* **Provided records**:

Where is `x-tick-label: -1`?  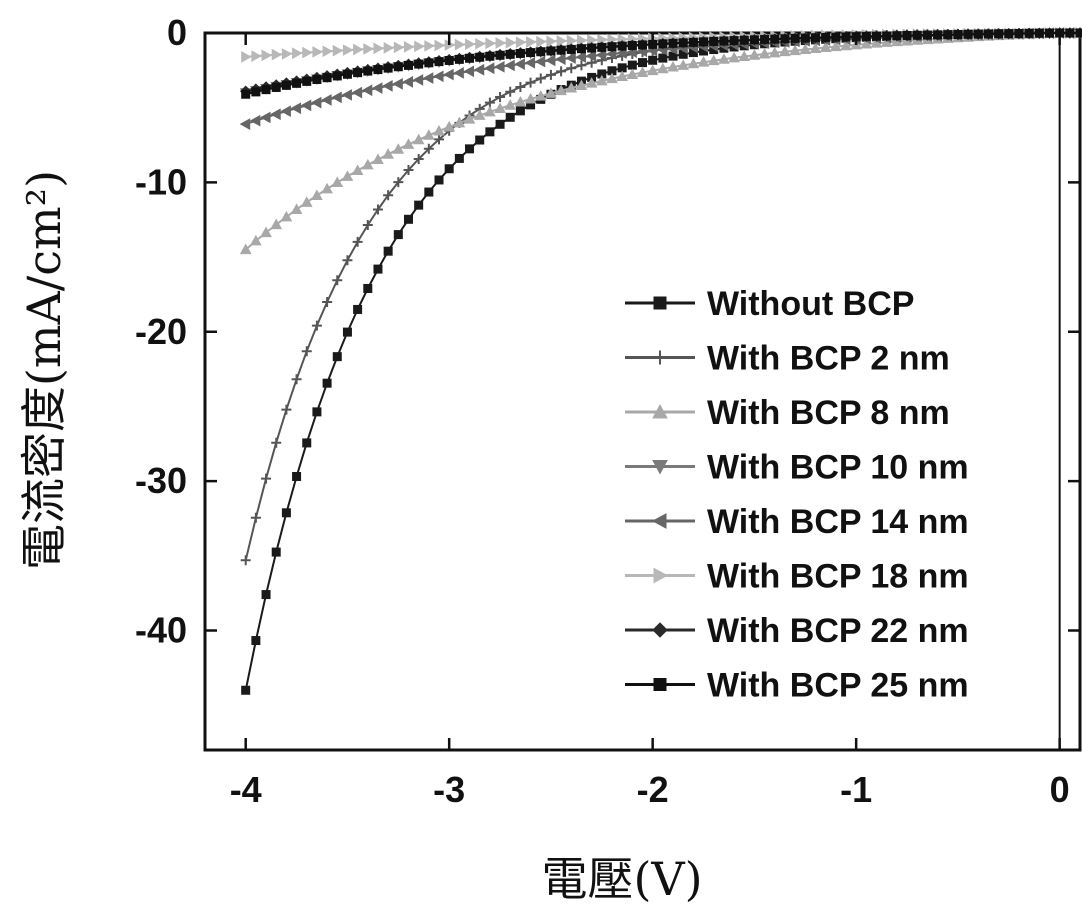 x-tick-label: -1 is located at coordinates (856, 790).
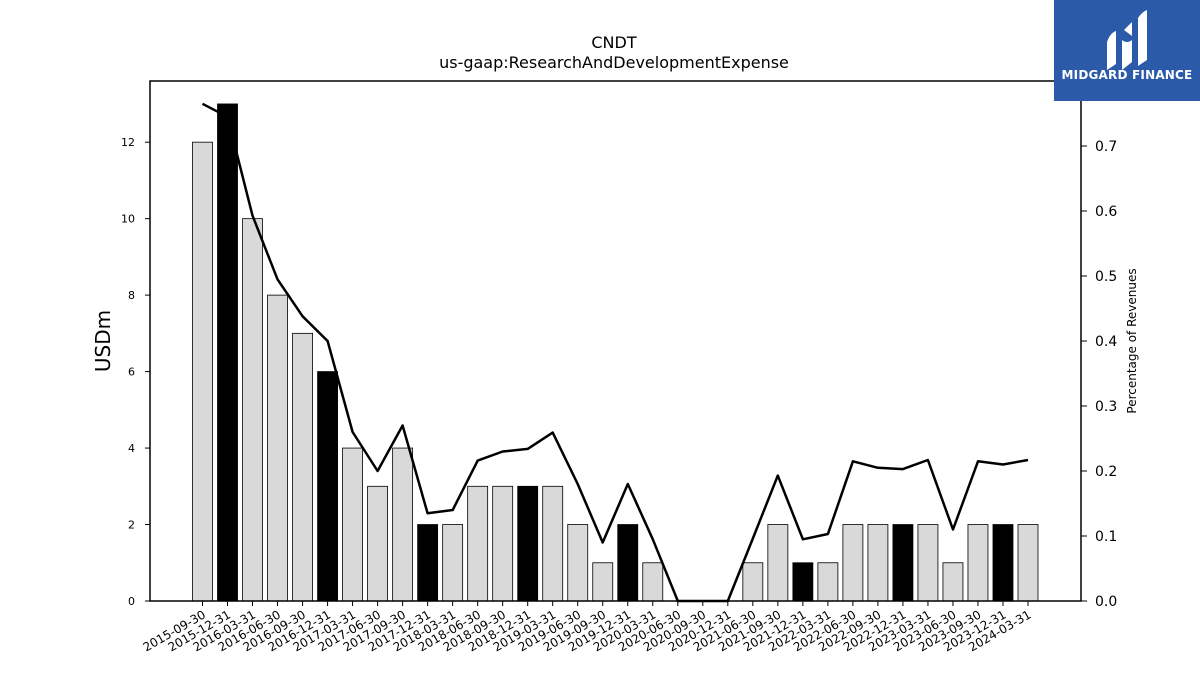 Image resolution: width=1200 pixels, height=675 pixels. I want to click on y2-axis-label: Percentage of Revenues, so click(1132, 340).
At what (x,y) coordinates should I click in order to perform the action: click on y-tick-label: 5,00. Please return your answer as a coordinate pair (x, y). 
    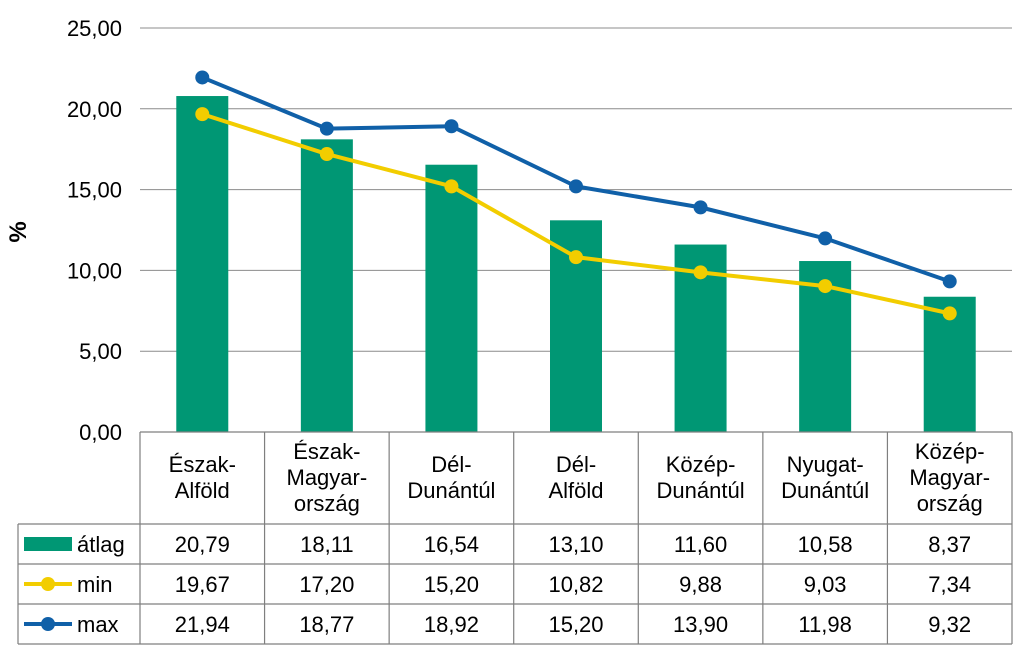
    Looking at the image, I should click on (100, 352).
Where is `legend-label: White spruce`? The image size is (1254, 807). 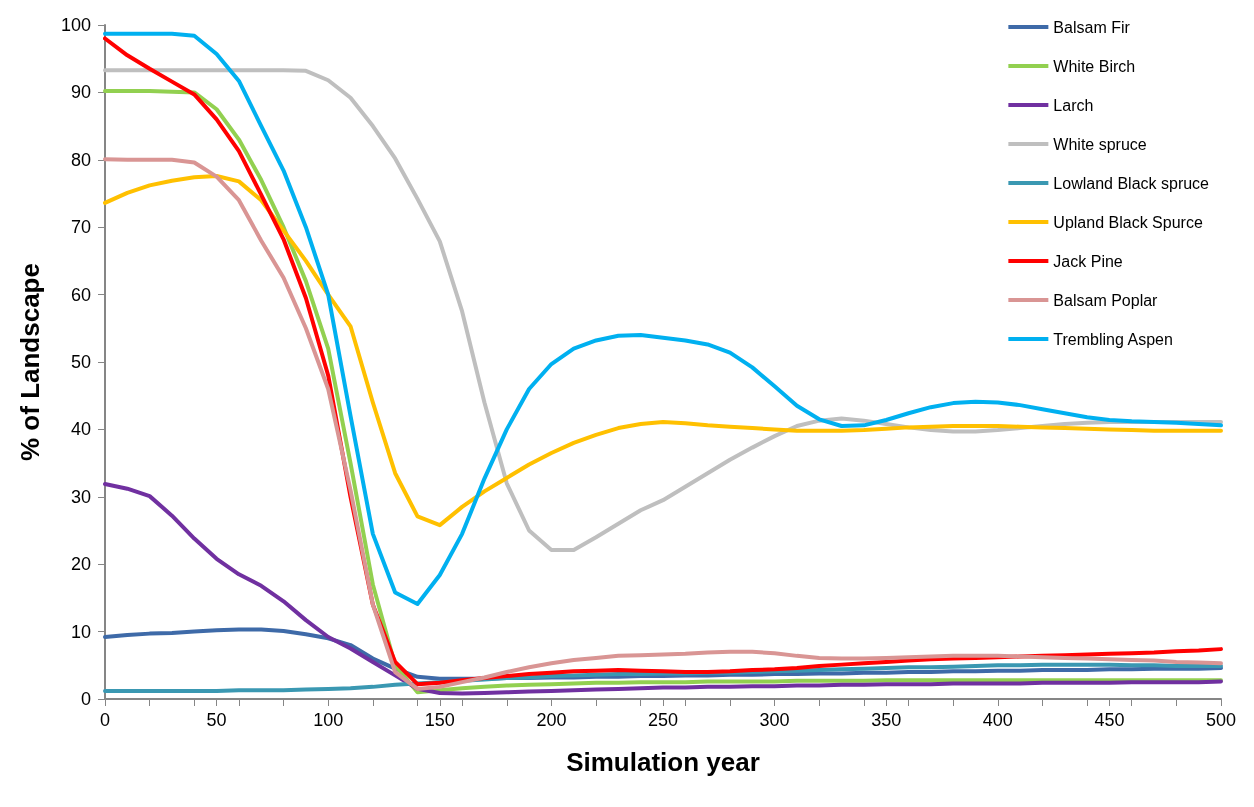
legend-label: White spruce is located at coordinates (1100, 144).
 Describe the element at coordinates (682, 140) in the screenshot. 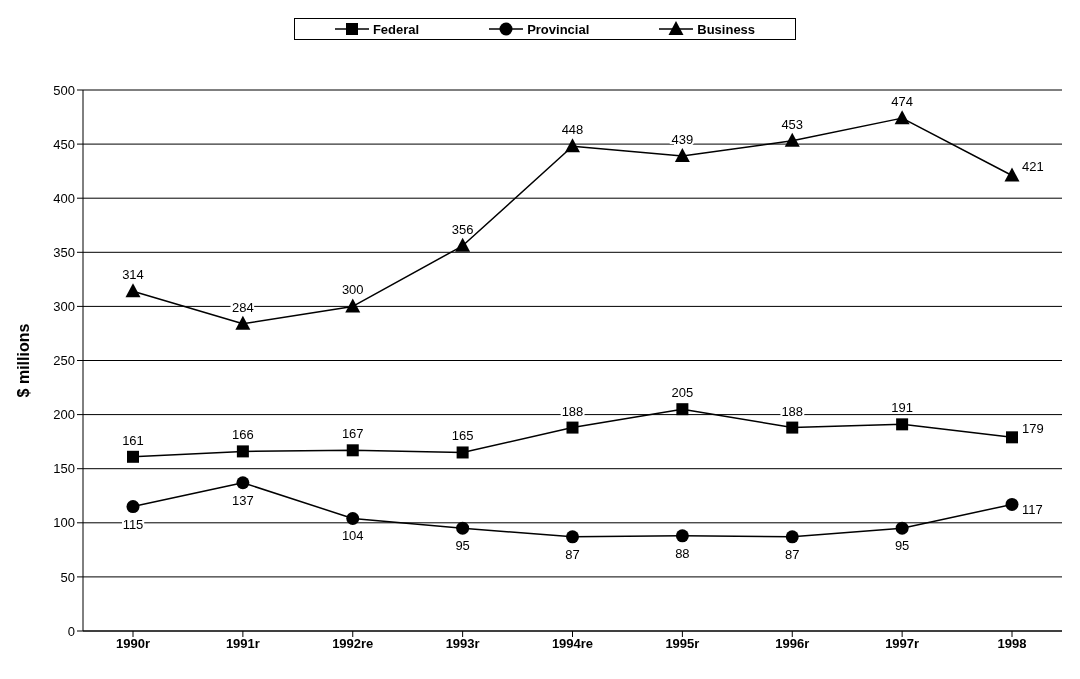

I see `data-label: 439` at that location.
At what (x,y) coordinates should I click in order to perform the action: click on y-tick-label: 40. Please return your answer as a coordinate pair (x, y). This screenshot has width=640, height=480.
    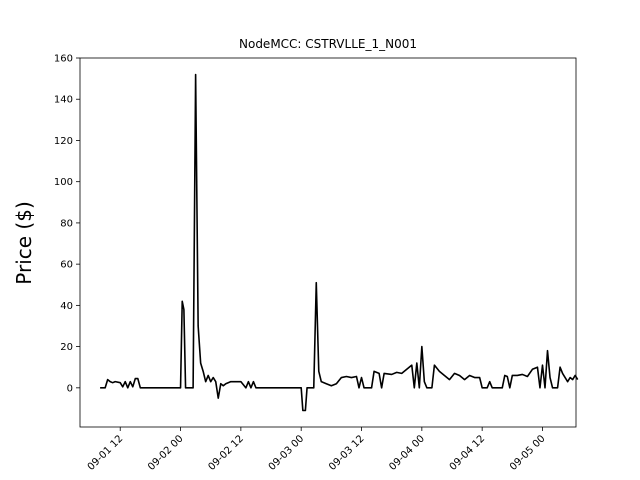
    Looking at the image, I should click on (66, 306).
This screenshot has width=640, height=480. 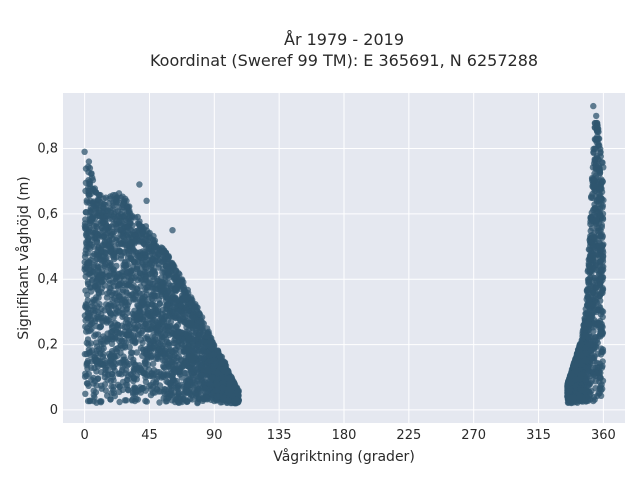 I want to click on x-tick-label: 270, so click(x=474, y=436).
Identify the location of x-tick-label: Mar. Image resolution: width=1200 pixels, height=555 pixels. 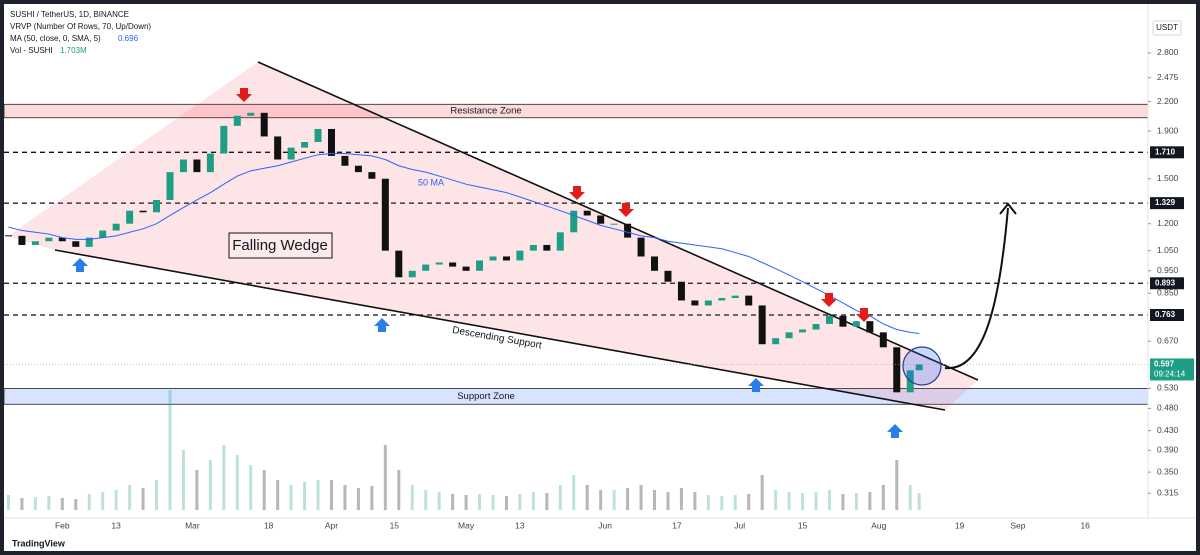
(192, 525).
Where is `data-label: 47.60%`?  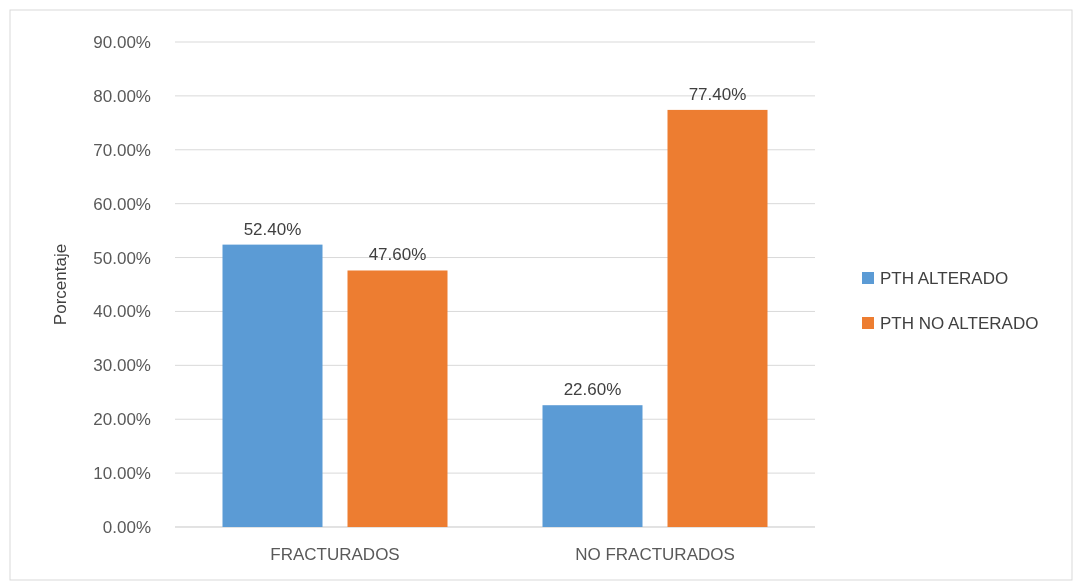
data-label: 47.60% is located at coordinates (398, 255).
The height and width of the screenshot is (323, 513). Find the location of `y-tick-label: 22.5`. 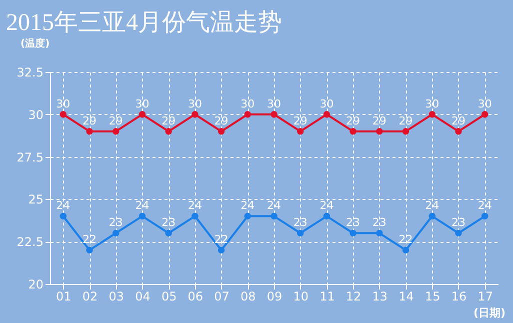

y-tick-label: 22.5 is located at coordinates (30, 242).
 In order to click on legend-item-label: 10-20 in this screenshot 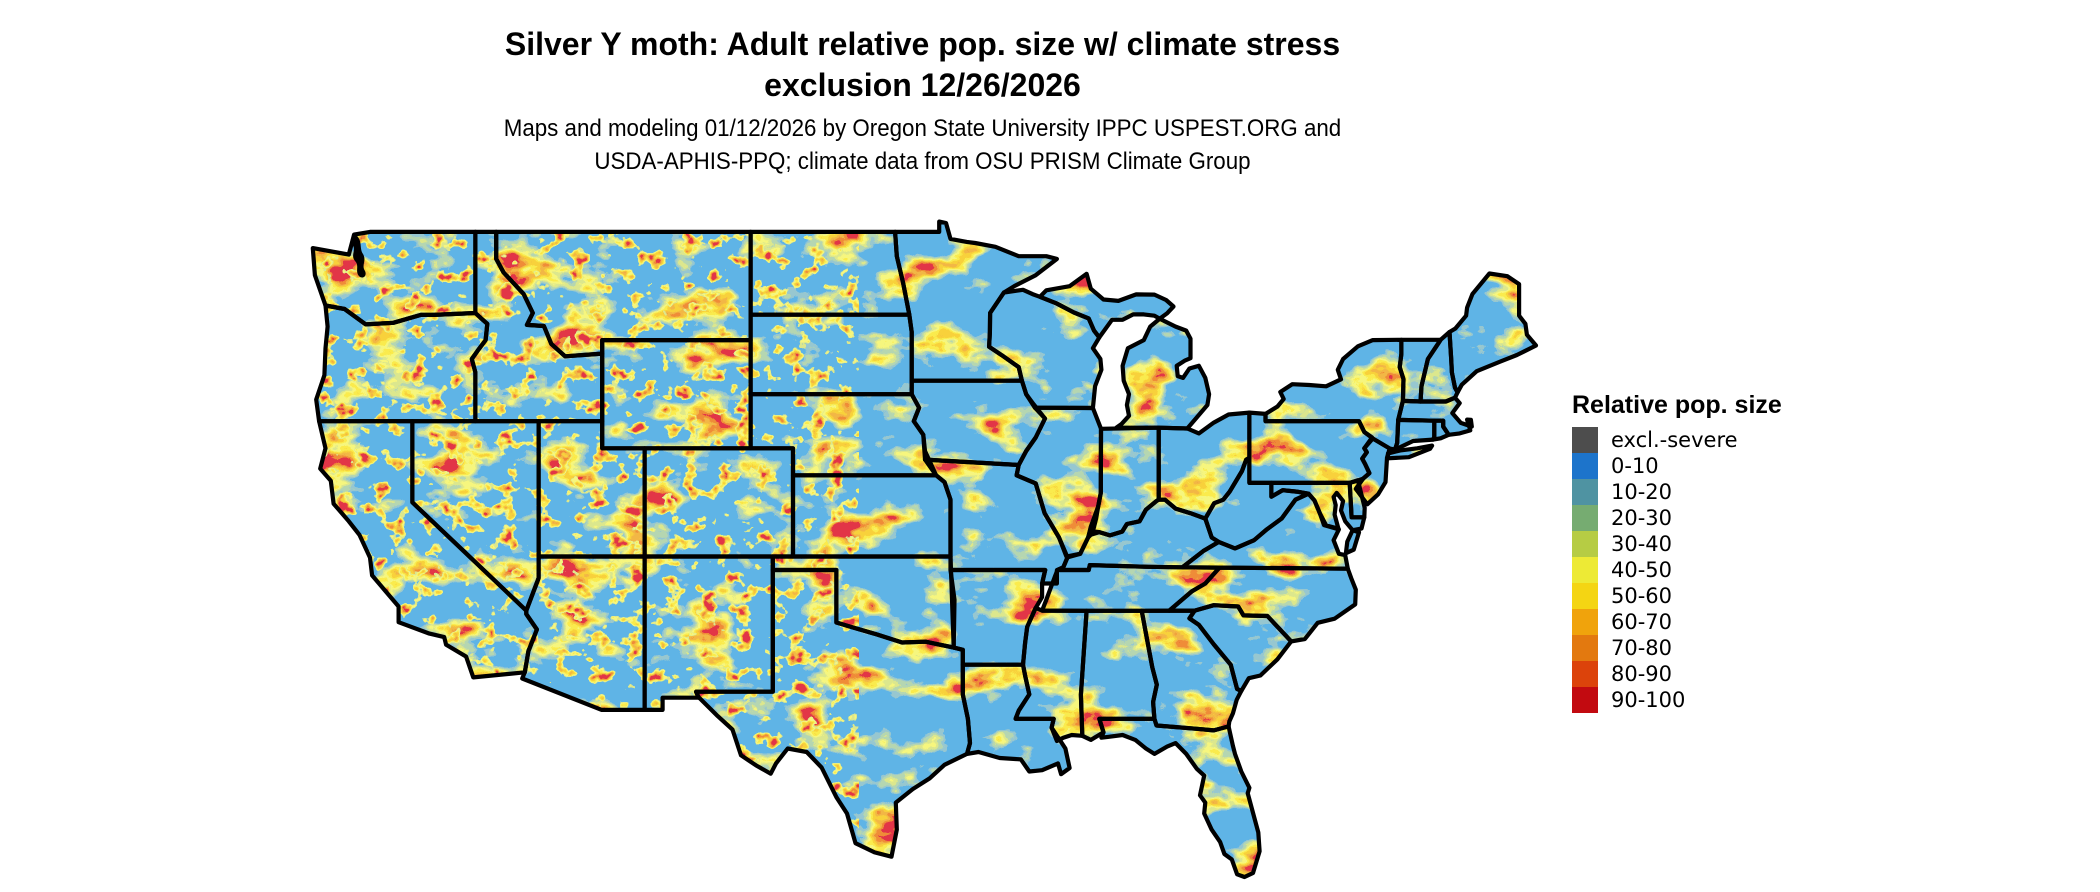, I will do `click(1642, 492)`.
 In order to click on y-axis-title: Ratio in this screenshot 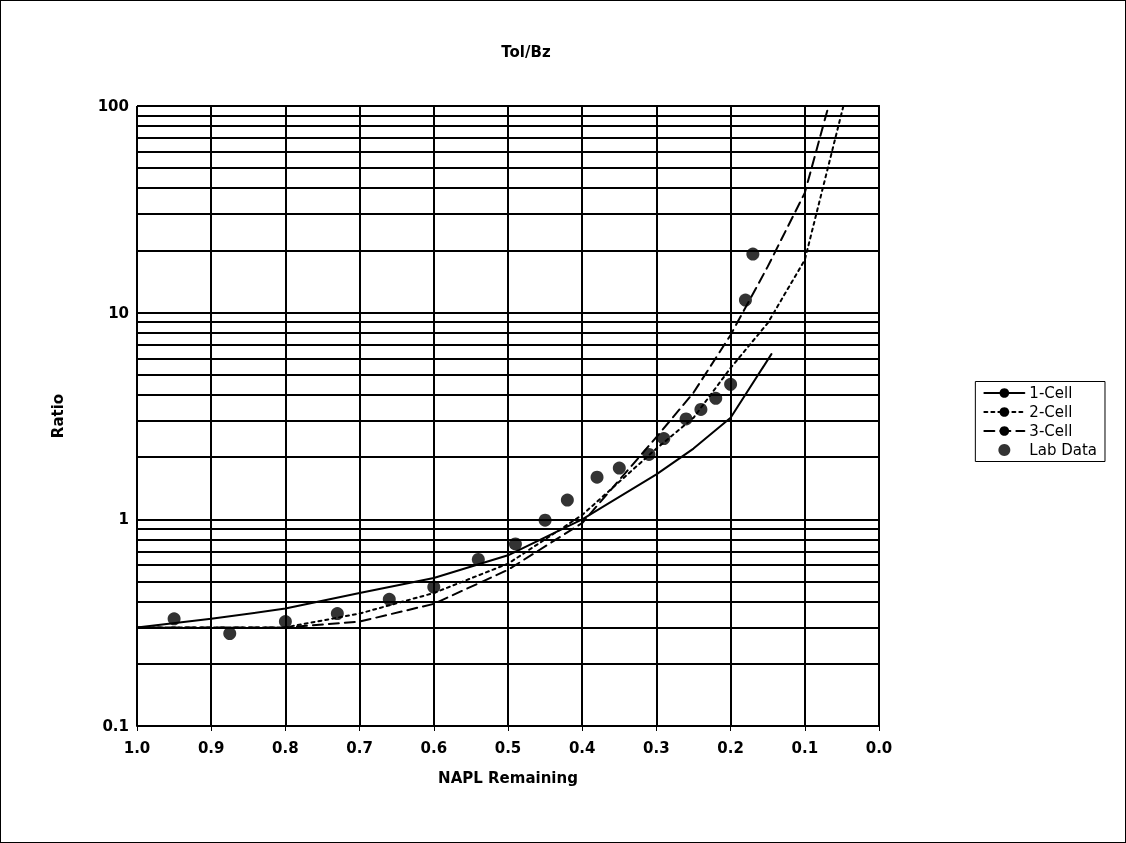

* **Description of the task**: Rewrite the entries from the line holding "Identify the location" through the line holding "data-label: 47.60% is", inclusive, putting "Screenshot size" in place of "Image resolution" and changing nothing else. Give only those lines, without the pictures.

* **Task answer**:
Identify the location of x-tick-label: Mar. Screenshot size: width=1200 pixels, height=555 pixels. 
(192, 525).
Where is `data-label: 47.60%`?  
data-label: 47.60% is located at coordinates (398, 255).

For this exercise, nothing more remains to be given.